Tras escabullirse por las puertas de la terraza, dando enormes pasos, llegó a su mansión, situada a las afueras de la ciudad.
En cuanto entró en casa, mandó a los lacayos que se retiraran, luego se dirigió con aire resuelto hacia su estudio, allí se sirvió un coñac y se lo bebió de un trago. Volvió a llenarse el vaso, se sentó junto al fuego y se relajó por primera vez desde que había llegado al Race Ball. ¿Por qué todas las personas que participaban activamente en la vida social le parecían estar tan lejos de él? Las mismas personas, tediosas y predecibles, se reunían noche tras noche, semana tras semana, en todos los actos. Uno se encontraba con las mismas mujeres en todos los eventos y allí, en Newmarket, donde las formas eran un poco más relajadas y la concurrencia más reducida, resultaba dificilísimo evitar ser acosado por una ex amante.
Por otra parte, determinó él, existían mujeres como la deliciosa Lady Grafton, cuyo acoso sería recibido como una bendición.
Al recordar aquella exuberante belleza se le dibujó en los labios una sonrisa fugaz que, rápidamente, fue sustituida por una mueca de disgusto, apenas perceptible. Aquel no era el curso habitual de los acontecimientos… podía tener mujeres a mansalva, mujeres que no deseaba… (sus anteriores deseos apremiantes quedaban olvidados). Por el contrario, aquella mujer que le había parecido tan tentadora no estaba disponible.
O eso parecía, se dijo con evasivas, poco habituado a vérselas con la frustración.

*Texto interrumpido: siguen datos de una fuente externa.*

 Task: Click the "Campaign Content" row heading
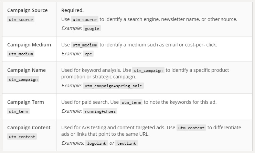click(29, 128)
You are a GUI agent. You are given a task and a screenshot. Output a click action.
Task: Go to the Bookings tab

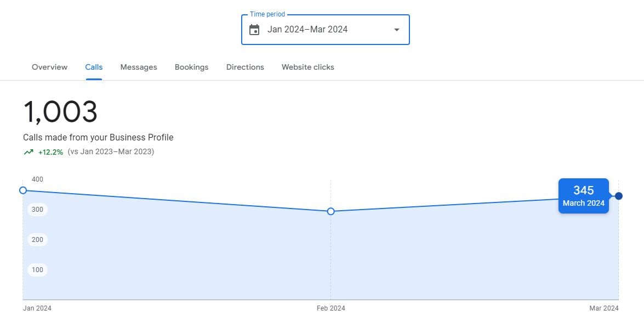191,67
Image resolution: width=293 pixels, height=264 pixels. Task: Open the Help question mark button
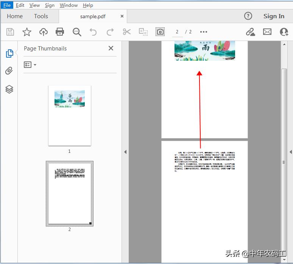[248, 16]
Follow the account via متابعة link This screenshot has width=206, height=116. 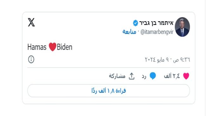pos(129,32)
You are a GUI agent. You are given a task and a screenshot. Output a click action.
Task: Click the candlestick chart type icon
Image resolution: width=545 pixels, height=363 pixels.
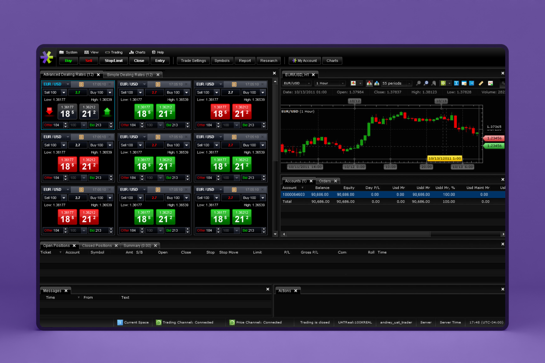(x=353, y=83)
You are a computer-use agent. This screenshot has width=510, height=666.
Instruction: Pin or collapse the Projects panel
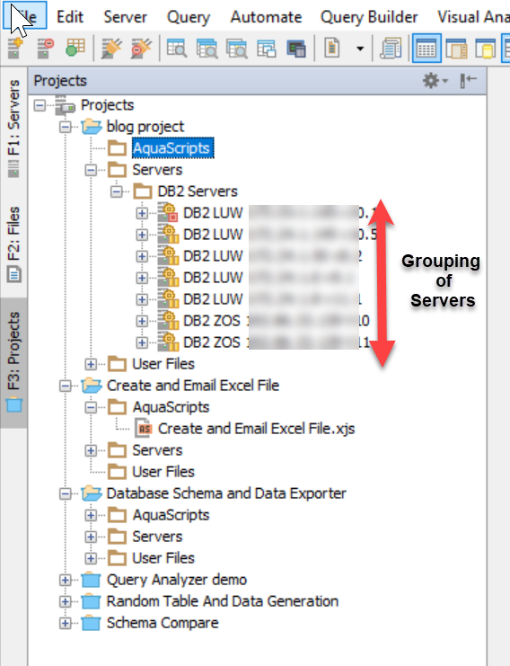[x=468, y=80]
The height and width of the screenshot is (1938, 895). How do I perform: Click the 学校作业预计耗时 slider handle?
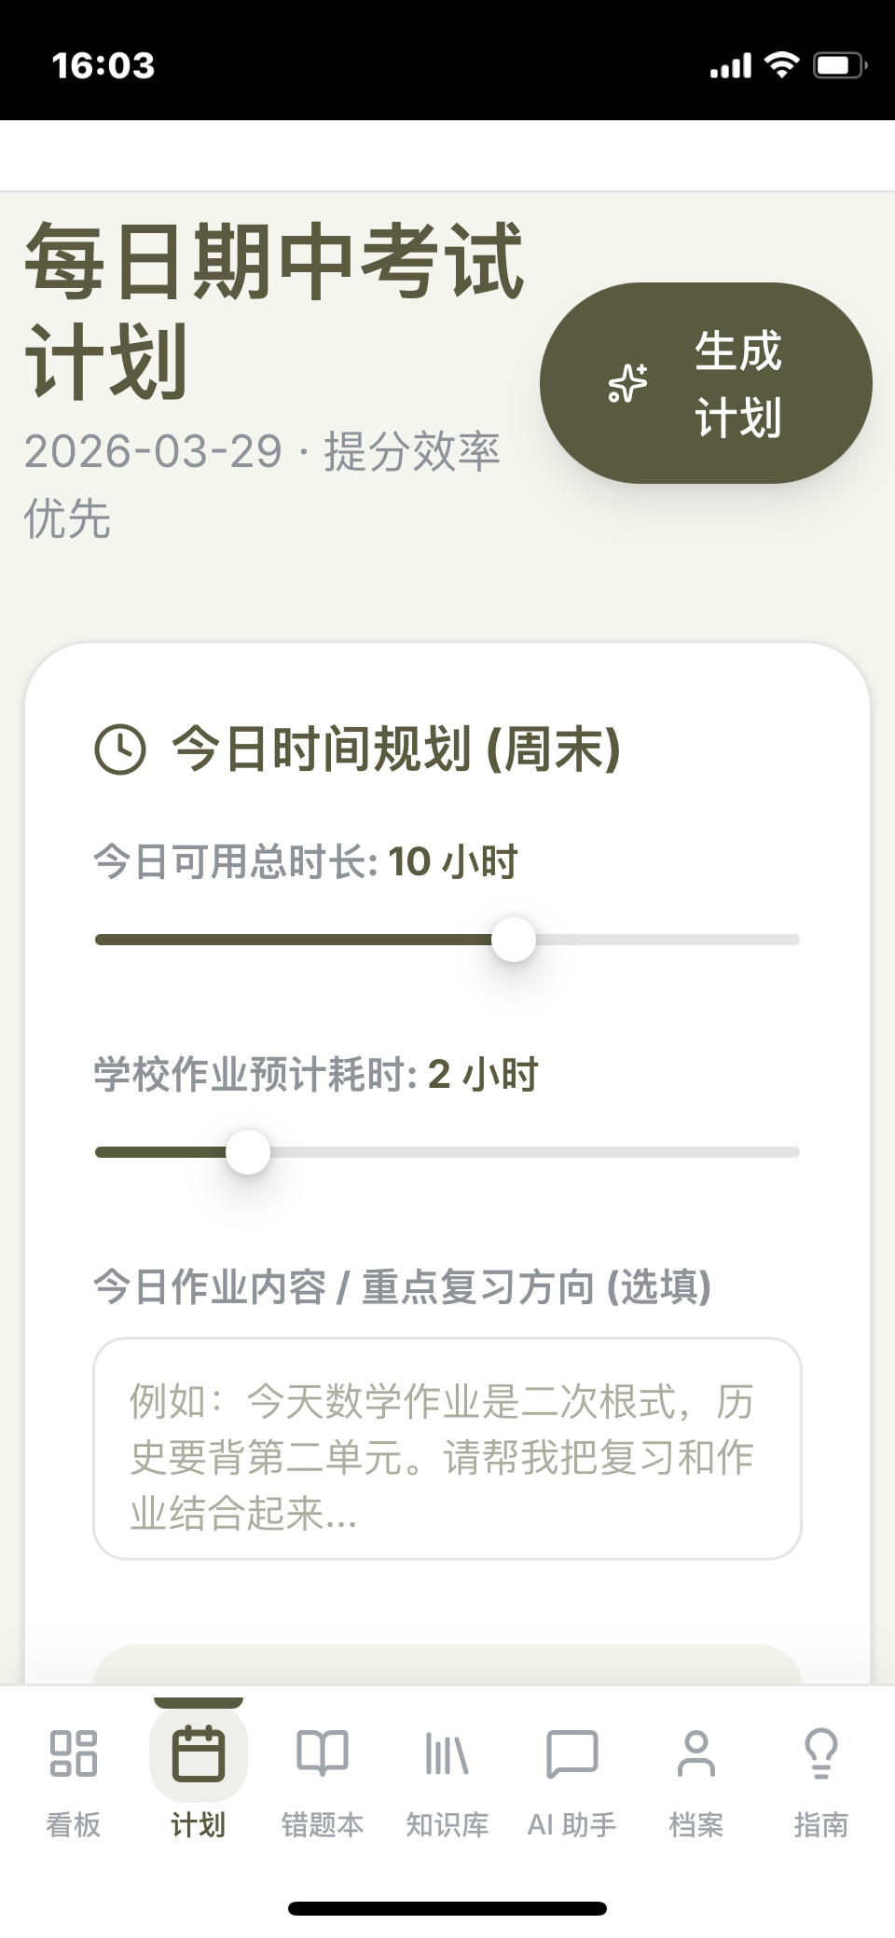tap(248, 1152)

Nacido en el seno de una importante familia, con una infancia repleta de privilegios de toda clase, premiado por la naturaleza con un atractivo físico y un talento superior a la media, él, Julius d'Abernon, marqués de Darley, heredero del duque de Westerlands, contemplaba su lugar en el mundo con una falta de humildad tal vez excusable.

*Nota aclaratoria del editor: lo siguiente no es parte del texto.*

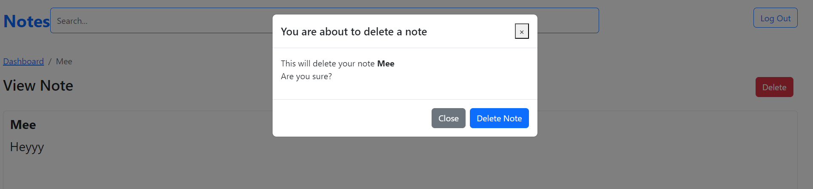The image size is (813, 189).
Task: Click the red Delete button
Action: coord(774,87)
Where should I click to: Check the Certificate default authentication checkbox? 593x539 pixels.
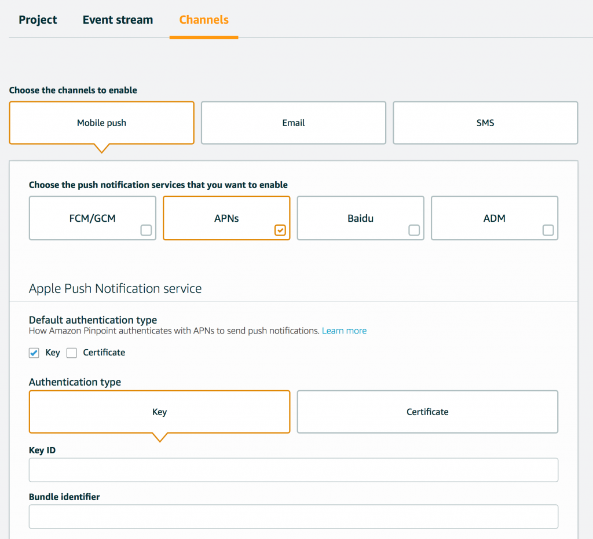coord(72,353)
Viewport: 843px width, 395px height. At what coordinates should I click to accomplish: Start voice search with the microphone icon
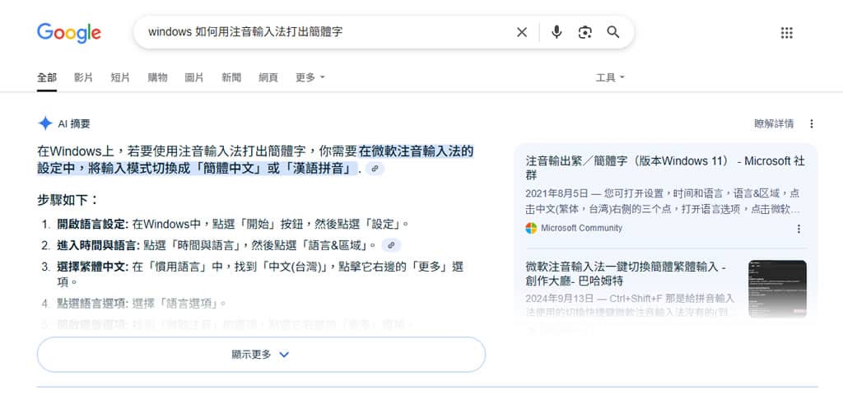(x=557, y=32)
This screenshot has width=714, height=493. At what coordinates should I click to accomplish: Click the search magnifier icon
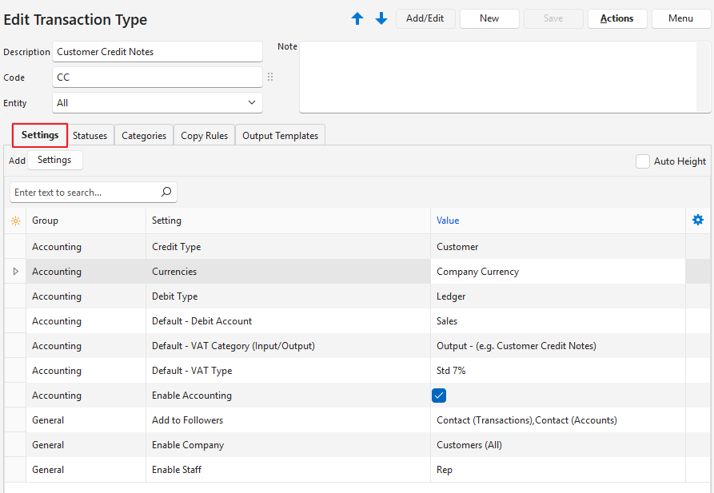[x=166, y=193]
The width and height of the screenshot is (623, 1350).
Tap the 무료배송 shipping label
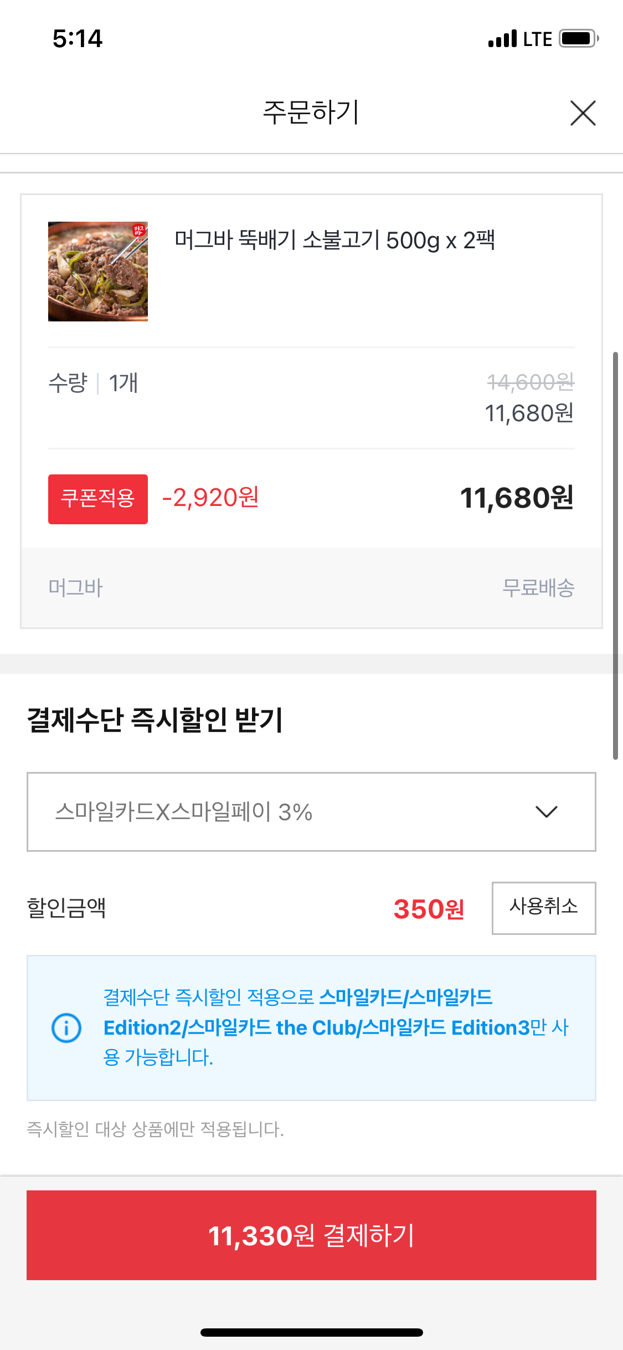point(538,587)
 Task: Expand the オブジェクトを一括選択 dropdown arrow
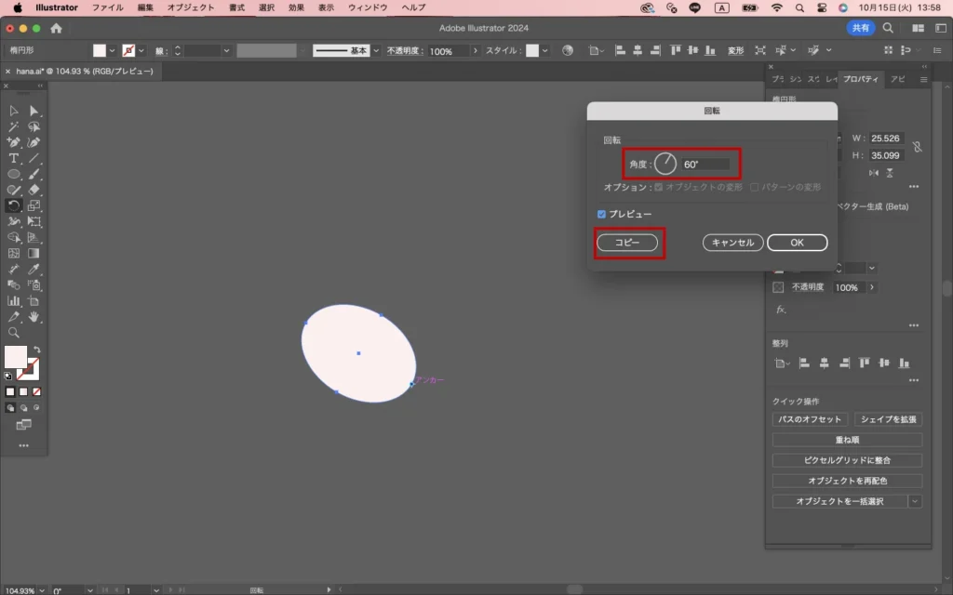click(915, 501)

Cuando iba ya por el tercer coñac, descartó cualquiera de los obstáculos que pudiera haber en su camino hacia Lady Grafton y, en su lugar, le daba vueltas a cómo podía tentarla para que dejara a un lado sus obligaciones conyugales. Si Grafton había quedado incapacitado, aquella dama estaría agradecida de tener una oportunidad discreta para dar rienda suelta a sus pasiones. Ella, joven y guapa, rebosante de vida, tenía vedados los placeres de la carne. Introducirla en las cuestiones amorosas sería de lo más gratificante.
Decidió dejar a un lado la opinión que le merecían las vírgenes, a las que consideraba aburridas, porque Lady Grafton despertaba en él un extraño e inexplicable deseo. Su belleza, aunque endemoniada, no era razón suficiente para explicar aquella atracción sin precedentes que ejercía sobre él. Durante años se había estado divirtiendo con las beldades del momento. Esquivar a un marido vigilante tampoco le suponía enfrentarse a un nuevo reto. De las mujeres de su clase se esperaba que se casaran como es debido y no por amor. Por general, una vez daban a luz al heredero, se entregaban a la diversión fuera del lecho conyugal.